**WHAT THIS TASK INVOLVES:**
Copy nothing but the lines below running from the line containing "Viewport: 940px width, 440px" through the line containing "Enable Override environment", both end lines included.

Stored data
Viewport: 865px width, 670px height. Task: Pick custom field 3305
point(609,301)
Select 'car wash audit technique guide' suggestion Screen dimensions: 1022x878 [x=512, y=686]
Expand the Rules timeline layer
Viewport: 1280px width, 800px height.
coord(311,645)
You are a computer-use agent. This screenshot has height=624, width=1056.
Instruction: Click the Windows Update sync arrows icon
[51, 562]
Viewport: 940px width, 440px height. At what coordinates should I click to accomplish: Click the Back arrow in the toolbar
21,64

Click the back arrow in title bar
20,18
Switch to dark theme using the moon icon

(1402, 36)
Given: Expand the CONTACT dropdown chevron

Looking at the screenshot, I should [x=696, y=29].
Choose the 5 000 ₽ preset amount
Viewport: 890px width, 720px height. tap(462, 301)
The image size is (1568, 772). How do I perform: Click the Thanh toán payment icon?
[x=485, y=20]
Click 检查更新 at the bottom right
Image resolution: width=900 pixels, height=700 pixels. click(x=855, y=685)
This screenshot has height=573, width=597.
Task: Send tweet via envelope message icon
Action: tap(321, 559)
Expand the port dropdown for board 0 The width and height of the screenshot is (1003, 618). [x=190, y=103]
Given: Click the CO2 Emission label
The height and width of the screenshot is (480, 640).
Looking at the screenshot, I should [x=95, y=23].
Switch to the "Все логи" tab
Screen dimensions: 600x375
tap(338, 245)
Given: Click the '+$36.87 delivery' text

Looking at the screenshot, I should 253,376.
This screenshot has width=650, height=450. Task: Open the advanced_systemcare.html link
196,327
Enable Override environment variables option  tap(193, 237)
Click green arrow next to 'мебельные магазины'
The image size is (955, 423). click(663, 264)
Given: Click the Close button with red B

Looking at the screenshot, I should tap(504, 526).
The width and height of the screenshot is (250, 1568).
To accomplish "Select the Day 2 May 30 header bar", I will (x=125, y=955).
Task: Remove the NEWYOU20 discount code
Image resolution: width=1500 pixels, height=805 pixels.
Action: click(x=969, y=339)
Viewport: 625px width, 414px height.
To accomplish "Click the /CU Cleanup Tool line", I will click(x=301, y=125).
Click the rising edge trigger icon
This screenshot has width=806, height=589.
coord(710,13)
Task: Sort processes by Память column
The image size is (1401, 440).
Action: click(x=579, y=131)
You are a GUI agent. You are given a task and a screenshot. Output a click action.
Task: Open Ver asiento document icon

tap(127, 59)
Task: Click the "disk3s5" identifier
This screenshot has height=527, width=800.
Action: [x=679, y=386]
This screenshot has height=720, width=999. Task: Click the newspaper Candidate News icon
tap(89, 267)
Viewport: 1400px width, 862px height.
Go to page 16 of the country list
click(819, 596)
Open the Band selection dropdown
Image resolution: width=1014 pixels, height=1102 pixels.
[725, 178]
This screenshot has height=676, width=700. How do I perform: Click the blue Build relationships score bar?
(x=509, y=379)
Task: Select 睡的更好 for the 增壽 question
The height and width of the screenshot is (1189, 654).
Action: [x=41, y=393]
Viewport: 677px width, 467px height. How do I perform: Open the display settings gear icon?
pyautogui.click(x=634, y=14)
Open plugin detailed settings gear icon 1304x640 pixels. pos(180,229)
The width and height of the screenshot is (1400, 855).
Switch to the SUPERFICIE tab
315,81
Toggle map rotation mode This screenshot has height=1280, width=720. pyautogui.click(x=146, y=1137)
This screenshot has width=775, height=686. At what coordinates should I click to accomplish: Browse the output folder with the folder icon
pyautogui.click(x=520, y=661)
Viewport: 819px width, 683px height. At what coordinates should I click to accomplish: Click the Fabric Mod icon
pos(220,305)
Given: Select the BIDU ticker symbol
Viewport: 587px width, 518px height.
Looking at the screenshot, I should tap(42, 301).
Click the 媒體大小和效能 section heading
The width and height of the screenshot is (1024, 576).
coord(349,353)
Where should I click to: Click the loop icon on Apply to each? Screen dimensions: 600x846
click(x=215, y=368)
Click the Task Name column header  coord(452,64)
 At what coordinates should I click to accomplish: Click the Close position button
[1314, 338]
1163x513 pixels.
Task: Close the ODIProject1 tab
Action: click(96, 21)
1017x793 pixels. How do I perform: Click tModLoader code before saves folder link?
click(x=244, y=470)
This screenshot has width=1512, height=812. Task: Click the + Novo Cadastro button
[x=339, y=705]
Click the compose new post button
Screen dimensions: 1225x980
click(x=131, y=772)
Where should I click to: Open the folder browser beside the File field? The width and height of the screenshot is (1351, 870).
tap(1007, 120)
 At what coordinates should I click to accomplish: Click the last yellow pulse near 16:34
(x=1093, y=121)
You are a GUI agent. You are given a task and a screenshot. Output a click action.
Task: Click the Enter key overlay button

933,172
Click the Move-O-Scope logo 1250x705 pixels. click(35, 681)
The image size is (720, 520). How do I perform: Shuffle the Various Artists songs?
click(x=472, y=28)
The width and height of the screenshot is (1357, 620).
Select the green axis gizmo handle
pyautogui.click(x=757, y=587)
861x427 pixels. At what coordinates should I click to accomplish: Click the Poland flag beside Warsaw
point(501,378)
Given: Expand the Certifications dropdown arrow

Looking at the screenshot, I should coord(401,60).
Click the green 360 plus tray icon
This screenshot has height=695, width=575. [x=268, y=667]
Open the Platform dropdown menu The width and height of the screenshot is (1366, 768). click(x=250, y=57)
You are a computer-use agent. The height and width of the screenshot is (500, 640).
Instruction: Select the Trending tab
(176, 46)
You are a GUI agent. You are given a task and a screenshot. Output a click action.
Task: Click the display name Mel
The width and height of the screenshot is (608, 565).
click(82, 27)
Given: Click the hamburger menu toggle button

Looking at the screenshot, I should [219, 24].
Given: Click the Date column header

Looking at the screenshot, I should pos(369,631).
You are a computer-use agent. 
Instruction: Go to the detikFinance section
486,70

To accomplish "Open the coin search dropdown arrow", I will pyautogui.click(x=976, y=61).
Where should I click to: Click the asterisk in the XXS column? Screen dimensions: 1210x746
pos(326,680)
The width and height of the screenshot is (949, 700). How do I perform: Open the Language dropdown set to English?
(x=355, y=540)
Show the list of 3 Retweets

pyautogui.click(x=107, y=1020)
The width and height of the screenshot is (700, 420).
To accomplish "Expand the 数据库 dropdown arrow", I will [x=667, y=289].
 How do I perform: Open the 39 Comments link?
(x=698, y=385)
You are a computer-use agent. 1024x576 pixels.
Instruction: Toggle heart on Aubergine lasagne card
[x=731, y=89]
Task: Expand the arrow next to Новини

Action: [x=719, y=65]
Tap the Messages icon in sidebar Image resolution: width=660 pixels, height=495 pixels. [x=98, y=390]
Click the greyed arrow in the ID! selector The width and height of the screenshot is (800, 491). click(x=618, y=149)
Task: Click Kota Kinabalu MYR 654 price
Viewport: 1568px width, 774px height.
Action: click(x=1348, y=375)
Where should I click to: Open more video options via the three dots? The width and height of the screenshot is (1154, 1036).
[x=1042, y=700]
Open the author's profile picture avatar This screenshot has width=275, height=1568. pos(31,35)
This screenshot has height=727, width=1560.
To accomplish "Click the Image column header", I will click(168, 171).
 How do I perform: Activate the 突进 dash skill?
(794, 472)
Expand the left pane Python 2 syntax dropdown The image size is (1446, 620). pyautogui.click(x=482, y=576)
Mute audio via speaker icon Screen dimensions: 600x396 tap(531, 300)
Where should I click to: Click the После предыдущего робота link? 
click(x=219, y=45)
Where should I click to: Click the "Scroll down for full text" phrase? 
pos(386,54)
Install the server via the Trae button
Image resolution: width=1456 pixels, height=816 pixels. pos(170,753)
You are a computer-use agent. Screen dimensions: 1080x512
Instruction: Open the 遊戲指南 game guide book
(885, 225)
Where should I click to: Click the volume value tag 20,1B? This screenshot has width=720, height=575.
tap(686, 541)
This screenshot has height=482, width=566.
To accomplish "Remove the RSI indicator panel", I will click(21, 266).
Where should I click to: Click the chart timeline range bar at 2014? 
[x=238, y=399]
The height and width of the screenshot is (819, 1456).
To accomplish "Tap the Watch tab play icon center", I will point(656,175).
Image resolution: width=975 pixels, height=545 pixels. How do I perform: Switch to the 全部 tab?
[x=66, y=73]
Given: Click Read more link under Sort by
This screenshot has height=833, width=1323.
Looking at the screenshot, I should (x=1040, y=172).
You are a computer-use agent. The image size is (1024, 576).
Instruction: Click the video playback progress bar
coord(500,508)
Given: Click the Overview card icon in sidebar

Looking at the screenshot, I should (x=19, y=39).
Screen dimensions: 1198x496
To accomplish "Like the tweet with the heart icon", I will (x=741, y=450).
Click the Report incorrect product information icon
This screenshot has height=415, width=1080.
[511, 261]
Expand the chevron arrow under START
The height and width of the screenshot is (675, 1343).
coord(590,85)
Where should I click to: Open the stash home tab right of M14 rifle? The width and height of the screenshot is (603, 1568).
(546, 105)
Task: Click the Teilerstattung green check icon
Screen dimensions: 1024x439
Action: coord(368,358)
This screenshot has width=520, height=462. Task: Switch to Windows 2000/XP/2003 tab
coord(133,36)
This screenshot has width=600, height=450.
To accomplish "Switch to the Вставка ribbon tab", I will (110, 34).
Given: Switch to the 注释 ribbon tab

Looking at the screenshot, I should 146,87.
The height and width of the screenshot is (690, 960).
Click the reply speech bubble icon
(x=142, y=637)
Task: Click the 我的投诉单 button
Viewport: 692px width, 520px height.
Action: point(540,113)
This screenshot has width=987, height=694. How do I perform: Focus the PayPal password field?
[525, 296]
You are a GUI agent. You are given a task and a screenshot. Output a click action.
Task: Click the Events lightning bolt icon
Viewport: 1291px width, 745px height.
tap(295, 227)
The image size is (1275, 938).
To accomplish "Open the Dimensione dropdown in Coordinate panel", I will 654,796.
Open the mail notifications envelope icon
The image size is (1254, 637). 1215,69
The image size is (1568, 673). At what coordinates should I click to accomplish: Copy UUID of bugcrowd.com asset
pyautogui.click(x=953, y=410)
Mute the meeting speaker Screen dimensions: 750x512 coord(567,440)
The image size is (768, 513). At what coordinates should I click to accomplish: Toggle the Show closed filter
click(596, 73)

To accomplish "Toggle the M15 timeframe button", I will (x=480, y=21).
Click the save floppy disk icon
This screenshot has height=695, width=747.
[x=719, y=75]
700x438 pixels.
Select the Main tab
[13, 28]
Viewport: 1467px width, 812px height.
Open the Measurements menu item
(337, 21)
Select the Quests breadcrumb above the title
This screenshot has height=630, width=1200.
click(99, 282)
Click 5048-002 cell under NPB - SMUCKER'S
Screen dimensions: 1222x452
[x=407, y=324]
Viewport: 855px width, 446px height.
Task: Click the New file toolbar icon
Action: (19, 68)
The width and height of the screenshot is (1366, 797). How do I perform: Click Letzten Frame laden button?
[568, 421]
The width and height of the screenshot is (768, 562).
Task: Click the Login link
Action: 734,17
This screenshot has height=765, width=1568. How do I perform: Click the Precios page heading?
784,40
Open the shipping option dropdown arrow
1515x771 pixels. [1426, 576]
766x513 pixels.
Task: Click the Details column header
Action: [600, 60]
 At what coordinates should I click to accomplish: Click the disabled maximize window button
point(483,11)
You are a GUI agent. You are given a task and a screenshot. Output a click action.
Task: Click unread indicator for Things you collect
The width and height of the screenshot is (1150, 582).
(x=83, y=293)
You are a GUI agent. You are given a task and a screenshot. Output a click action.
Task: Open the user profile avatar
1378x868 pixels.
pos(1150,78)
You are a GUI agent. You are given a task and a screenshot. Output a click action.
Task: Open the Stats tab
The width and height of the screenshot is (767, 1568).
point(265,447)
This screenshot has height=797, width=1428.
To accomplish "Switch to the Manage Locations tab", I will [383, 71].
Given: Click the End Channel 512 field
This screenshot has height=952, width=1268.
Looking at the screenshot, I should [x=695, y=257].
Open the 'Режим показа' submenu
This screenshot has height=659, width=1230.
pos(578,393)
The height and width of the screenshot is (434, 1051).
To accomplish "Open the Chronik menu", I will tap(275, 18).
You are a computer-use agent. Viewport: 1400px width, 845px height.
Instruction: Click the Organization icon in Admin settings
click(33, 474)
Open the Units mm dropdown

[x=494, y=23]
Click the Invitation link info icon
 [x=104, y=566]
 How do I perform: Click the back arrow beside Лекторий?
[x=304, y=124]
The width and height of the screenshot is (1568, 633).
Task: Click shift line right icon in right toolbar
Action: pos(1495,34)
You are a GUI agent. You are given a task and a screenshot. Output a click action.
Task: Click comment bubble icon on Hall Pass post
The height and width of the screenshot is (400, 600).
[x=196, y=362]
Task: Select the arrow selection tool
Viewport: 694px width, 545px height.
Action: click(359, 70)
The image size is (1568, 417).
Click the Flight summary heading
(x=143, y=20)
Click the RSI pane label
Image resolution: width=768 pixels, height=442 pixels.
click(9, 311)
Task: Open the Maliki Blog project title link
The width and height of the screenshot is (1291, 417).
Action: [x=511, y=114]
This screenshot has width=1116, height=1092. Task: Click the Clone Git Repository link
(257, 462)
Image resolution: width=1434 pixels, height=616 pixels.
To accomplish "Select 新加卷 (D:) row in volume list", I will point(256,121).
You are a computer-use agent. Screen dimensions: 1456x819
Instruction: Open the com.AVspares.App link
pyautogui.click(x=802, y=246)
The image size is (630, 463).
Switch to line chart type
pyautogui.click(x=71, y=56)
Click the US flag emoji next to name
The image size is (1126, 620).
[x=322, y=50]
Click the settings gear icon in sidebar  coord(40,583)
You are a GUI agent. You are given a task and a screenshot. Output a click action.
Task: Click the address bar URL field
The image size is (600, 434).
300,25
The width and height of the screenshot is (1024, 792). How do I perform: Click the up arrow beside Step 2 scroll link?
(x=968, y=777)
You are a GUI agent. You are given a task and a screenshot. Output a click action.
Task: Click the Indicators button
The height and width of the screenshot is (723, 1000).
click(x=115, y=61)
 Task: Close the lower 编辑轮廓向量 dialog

**RESULT FOR THIS EXERCISE:**
Viewport: 940px width, 440px height. At what coordinates should I click to accomplish: Click the Back arrow in the toolbar
21,64

Click the back arrow in title bar
20,18
Switch to dark theme using the moon icon

(1402, 36)
Given: Expand the CONTACT dropdown chevron

Looking at the screenshot, I should [x=696, y=29].
Choose the 5 000 ₽ preset amount
Viewport: 890px width, 720px height. tap(462, 301)
The image size is (1568, 772). How do I perform: Click the Thanh toán payment icon?
[x=485, y=20]
Click 检查更新 at the bottom right
Image resolution: width=900 pixels, height=700 pixels. click(x=855, y=685)
This screenshot has height=573, width=597.
Task: Send tweet via envelope message icon
Action: tap(321, 559)
Expand the port dropdown for board 0 The width and height of the screenshot is (1003, 618). [x=190, y=103]
Given: Click the CO2 Emission label
The height and width of the screenshot is (480, 640).
Looking at the screenshot, I should [x=95, y=23].
Switch to the "Все логи" tab
Screen dimensions: 600x375
tap(338, 245)
Given: Click the '+$36.87 delivery' text

Looking at the screenshot, I should 253,376.
This screenshot has width=650, height=450. Task: Open the advanced_systemcare.html link
196,327
Enable Override environment variables option  tap(193, 237)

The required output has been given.